The walls of Melissa Pierce's shop at The Barnyard Flea Market in Lexington are lined with prints of her digital artwork — colorful fantasy pieces featuring a cast of neon characters like bright, wide-eyed mermaids and dragons with sweeping wings.
Her work has brought an imaginative, fantastical art style to Columbia, which stands out because of its relatively lesser-done digital medium.
“Oh, there is no artist quite like her in the Columbia area,” her husband Josh Pierce said. “She does her own thing, and it's really, really magical how she puts it all together. And it's just so different, so unique.”
Her style is a combination of Japanese animation and Western animation, according to Melissa Pierce. She said her inspiration stems from folklore and mythology, as well as Dungeons & Dragons and the work of Brian Froud, conceptual designer for the movies "Labyrinth" and "The Dark Crystal."
The shop is a brightly-colored corner of Columbia’s art world that offers pieces Melissa Pierce said she hasn’t seen anywhere else. She recognizes the art presence in areas like NOMA Warehouse and downtown Columbia, but she said a city's "art scene" is whatever an individual artist decides to make it.
“I'd like to say I created my own art scene,” she said.
Before establishing this art scene, Melissa Pierce lived in rural Florida among “orange groves and swamp and pasture."
Although she loved the country, upon meeting her husband in an online chat room 20 years ago, she "escaped" to South Carolina with him. He asked Pierce if she wanted to move somewhere with cooler weather and better opportunities and she readily agreed.
"I said, 'I can leave? We can leave? Yes! Yes! I want to leave!'" Melissa Pierce said.
Upon moving, the two eventually settled in their current home, a converted bus, with their black cat, Chad.
Before she was a full-time artist vending at The Barnyard Flea Market, Melissa Pierce found work as a caricature artist and a photographer.
While working to make church directories and offering portraiture services, she began work on her comic book series "Shurale," which centers around a character based on the mythical “tickle monster” of Turkish folklore. She had self-produced several issues and chapters of the comic, but she hadn't been able to afford to print them out.
Her career came to its first turning point during this time in her life — she got an invitation from a friend to sell her art at Barnyard.
Vending at the fleamarket allowed her to earn enough money to print the first physical copy of "Shurale", which Josh Pierce said was another critical moment in Pierce's career.Over time, she expanded her shop at Barnyard from a table to a larger, permanent shop where there is now an entire display of "Shurale" comics available for purchase.
Tony Williams, who has been a vendor at The Barnyard Flea Market for over 15 years, has supported Pierce since she arrived at the flea market.

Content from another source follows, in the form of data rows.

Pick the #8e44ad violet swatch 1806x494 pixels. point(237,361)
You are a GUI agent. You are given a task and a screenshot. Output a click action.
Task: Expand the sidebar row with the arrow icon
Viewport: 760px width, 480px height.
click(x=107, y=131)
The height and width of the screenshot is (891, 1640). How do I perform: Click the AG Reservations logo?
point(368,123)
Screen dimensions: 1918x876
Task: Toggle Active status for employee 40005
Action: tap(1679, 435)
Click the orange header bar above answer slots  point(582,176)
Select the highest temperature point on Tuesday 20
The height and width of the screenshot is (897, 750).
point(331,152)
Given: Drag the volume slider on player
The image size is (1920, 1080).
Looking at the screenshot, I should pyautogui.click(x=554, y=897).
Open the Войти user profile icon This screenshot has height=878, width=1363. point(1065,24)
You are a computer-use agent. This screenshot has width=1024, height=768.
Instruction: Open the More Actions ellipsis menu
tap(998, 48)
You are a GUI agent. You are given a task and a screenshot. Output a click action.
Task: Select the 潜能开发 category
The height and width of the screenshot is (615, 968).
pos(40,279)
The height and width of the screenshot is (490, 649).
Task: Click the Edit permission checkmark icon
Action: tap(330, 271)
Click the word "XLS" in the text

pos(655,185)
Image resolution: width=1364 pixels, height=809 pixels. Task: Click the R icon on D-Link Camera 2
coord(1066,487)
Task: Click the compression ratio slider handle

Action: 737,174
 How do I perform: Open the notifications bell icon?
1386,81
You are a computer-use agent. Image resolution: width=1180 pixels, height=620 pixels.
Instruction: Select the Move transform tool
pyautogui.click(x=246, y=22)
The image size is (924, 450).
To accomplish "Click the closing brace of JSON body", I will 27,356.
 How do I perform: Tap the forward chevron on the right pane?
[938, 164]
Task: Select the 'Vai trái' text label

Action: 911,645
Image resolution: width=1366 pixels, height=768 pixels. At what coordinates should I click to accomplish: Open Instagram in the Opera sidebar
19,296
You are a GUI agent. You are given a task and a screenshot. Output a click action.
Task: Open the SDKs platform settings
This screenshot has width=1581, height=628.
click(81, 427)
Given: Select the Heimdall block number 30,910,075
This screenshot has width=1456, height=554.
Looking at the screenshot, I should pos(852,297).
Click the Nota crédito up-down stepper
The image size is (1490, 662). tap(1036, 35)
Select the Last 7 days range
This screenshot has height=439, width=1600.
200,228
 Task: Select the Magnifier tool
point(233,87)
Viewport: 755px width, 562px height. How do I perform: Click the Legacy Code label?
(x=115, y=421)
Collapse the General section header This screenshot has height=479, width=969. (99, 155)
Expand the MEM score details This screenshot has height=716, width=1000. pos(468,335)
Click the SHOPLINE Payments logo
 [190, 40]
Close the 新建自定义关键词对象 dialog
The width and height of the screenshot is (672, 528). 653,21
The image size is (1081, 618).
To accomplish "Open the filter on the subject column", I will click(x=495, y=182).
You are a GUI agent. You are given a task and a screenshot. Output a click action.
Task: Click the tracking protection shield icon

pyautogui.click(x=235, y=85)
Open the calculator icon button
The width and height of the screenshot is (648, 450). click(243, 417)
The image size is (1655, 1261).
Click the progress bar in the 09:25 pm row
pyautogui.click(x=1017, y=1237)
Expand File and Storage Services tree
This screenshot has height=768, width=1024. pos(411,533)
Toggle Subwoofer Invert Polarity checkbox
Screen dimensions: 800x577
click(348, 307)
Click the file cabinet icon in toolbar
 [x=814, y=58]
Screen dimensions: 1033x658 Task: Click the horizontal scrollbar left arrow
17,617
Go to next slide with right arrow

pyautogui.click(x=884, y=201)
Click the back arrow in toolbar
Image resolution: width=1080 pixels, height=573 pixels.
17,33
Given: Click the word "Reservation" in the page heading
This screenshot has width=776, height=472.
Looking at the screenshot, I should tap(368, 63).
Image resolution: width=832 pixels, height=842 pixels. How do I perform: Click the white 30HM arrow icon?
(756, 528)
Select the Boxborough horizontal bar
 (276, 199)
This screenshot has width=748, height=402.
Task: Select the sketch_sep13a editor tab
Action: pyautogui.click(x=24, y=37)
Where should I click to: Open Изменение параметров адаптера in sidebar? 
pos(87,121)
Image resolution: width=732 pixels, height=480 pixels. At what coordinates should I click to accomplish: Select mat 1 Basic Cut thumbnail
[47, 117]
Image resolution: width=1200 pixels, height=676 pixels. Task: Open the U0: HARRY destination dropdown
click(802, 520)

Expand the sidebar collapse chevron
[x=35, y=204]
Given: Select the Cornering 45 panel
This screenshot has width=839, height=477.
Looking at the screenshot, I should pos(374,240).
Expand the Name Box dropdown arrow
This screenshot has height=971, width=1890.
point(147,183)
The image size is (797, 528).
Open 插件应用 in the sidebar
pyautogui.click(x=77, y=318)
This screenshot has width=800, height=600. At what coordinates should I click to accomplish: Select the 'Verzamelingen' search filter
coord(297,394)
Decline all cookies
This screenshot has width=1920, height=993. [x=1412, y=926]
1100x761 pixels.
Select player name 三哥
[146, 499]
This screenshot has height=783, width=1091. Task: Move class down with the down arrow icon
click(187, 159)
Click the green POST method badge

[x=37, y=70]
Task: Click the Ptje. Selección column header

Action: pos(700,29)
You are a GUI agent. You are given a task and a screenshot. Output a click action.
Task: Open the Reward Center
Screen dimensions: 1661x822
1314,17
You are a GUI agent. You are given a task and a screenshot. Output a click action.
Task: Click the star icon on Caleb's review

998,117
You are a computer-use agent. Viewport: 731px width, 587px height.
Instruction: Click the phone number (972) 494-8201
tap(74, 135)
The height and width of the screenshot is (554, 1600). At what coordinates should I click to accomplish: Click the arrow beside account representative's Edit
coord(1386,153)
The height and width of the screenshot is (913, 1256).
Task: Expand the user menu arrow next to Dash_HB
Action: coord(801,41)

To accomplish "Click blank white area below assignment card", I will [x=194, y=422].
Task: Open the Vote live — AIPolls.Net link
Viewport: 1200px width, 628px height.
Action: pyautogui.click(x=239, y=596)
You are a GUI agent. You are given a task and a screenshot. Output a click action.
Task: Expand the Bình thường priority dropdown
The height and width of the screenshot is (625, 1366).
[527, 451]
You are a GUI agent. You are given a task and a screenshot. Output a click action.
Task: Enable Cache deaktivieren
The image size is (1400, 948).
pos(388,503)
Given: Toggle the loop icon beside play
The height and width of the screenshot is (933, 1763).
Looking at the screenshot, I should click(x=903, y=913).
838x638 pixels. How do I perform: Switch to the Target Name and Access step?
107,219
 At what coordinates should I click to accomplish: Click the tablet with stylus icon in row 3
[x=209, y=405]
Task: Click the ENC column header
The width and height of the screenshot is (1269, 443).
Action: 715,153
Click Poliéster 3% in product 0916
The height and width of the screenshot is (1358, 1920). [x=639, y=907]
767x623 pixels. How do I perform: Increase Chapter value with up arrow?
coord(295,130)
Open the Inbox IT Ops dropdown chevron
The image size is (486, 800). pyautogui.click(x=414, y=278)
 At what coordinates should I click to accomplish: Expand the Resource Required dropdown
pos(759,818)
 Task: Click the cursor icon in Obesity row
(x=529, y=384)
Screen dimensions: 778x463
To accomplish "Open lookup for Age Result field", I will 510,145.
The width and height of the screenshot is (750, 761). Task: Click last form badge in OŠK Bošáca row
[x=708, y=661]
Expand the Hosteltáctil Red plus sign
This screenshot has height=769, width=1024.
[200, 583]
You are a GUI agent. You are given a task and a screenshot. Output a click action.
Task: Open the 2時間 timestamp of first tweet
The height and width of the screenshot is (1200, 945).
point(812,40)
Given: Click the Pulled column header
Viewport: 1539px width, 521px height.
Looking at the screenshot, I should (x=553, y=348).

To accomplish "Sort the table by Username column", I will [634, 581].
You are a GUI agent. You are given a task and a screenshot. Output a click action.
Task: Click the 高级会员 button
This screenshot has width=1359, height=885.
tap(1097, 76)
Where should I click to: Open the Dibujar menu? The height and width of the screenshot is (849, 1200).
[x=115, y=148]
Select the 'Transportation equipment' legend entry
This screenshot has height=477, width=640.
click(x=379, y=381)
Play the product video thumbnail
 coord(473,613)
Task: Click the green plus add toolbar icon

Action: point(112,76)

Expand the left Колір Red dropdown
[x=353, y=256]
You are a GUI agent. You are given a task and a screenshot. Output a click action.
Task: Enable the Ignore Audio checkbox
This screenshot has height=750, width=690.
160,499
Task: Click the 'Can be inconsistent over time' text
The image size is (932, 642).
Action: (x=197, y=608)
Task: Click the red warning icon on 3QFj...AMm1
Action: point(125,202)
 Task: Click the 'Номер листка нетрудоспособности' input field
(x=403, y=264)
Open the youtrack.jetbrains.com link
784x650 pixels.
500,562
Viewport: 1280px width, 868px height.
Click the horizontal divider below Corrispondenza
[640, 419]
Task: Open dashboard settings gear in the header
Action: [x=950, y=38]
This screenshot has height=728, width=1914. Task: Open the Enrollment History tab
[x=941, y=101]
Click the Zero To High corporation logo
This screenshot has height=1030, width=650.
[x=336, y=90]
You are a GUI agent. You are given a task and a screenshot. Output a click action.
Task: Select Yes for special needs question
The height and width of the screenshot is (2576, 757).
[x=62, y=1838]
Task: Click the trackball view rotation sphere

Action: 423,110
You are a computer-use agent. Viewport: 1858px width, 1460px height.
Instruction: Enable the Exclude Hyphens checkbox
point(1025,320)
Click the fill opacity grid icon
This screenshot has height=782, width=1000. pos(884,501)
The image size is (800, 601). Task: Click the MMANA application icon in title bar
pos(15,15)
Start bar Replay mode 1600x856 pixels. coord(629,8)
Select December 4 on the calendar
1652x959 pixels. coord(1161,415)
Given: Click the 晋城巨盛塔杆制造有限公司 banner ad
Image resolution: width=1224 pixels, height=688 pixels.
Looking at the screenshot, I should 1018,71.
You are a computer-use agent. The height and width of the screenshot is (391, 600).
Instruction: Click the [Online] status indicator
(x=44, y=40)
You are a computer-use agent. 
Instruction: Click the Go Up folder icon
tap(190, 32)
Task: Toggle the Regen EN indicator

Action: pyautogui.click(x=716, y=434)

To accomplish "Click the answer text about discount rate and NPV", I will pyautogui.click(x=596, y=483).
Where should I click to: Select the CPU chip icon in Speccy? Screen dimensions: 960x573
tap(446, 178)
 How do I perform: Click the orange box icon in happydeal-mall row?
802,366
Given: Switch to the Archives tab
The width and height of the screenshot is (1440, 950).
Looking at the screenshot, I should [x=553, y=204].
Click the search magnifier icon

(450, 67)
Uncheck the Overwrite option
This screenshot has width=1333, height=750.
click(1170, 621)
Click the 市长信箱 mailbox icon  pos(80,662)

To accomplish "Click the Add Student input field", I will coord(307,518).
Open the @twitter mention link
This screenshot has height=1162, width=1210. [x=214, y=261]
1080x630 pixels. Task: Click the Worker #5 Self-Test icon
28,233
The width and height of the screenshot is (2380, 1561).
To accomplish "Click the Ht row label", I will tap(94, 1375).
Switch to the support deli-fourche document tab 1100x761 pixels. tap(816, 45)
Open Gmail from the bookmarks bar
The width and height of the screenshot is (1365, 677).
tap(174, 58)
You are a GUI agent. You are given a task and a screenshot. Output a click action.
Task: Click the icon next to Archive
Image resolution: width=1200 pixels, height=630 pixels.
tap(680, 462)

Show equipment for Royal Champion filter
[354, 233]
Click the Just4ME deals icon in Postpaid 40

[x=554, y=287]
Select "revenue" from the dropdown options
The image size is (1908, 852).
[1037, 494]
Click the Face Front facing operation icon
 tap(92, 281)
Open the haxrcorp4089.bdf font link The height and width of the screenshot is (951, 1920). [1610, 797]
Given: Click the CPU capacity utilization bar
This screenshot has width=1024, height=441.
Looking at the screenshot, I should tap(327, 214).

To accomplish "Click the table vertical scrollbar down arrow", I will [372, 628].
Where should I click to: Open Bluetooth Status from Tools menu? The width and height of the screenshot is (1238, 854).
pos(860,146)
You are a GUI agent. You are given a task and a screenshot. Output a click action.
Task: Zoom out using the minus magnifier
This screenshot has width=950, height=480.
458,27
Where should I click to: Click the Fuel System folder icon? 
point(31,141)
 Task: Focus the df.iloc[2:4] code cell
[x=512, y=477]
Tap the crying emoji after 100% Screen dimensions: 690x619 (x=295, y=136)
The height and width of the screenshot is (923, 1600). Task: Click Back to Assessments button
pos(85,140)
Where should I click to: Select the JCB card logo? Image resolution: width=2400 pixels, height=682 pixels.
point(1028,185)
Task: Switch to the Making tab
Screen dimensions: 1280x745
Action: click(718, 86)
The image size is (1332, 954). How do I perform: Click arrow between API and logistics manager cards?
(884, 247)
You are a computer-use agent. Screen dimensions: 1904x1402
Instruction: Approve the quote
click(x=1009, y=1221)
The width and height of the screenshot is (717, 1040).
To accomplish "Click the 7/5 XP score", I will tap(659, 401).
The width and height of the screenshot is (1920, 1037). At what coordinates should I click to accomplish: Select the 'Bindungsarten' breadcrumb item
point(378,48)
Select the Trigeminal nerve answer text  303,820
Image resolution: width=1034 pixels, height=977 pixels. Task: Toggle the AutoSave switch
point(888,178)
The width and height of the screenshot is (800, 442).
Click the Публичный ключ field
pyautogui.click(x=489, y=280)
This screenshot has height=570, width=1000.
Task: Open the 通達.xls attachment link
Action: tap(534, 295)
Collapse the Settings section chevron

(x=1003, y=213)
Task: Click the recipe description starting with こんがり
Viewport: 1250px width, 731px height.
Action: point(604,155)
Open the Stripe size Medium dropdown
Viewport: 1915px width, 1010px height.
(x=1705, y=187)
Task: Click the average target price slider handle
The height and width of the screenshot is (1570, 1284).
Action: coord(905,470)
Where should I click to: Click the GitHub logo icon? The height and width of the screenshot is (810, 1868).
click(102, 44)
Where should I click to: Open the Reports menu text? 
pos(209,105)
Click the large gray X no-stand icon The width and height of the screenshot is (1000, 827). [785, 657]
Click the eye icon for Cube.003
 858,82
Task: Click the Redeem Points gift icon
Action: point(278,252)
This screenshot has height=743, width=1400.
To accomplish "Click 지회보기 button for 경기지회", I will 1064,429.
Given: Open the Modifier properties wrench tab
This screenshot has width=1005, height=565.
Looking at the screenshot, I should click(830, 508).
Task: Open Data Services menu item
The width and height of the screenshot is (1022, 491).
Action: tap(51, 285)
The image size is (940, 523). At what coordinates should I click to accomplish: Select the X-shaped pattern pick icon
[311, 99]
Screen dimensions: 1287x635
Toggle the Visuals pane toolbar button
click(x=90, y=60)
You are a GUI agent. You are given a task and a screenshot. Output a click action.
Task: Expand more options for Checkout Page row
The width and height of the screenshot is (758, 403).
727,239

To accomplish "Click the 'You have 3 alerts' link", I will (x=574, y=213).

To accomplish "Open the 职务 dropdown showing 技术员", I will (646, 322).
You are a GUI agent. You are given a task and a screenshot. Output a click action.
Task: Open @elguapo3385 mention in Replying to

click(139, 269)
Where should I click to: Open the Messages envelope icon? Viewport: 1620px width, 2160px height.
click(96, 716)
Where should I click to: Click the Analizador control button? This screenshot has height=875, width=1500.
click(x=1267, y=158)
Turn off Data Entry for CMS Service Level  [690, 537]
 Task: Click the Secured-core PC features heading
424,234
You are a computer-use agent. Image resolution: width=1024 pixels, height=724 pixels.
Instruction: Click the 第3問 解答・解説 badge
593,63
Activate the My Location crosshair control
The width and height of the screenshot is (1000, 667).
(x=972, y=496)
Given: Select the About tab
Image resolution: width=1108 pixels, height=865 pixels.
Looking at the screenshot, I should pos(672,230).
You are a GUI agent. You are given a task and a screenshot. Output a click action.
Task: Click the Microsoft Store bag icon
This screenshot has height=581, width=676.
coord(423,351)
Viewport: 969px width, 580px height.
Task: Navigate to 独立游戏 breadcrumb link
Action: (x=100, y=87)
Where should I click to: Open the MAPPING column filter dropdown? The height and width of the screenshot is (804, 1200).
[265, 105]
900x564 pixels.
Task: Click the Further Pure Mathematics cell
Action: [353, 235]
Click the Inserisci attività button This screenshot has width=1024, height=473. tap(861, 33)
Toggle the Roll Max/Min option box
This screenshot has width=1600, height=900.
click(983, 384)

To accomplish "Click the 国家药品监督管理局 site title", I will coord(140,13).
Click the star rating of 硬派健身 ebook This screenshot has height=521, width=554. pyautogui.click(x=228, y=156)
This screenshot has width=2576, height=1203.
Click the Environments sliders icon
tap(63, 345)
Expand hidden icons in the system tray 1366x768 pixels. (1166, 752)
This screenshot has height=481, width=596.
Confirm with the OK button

Williams described her as initially timid, but he encouraged her to have confidence in her work, assuring her that her products were unique and worth buying.
And he was right. Her shop now has a steady stream of customers, according to Williams.
During the height of the COVID-19 pandemic, her work was a breath of fresh air for many of these customers, Josh Pierce said.
“She had so many people that were stopping by and they were just so thankful to come across somebody who was doing what she was doing," Josh Pierce said. “During the whole pandemic and everything, there wasn't any of that. So it was just, it was really refreshing for a lot of people to see that.”
Currently, Melissa Pierce is working on more "Shurale" comics, which she hopes to turn into a three-part series. She is also accepting commission requests, and she will likely continue developing her shop and work.
Her husband said he knows she will — he admires her determination most.
"She's so driven by what she does," he said. "She's always striving to better her style, better her technique and just to try new things."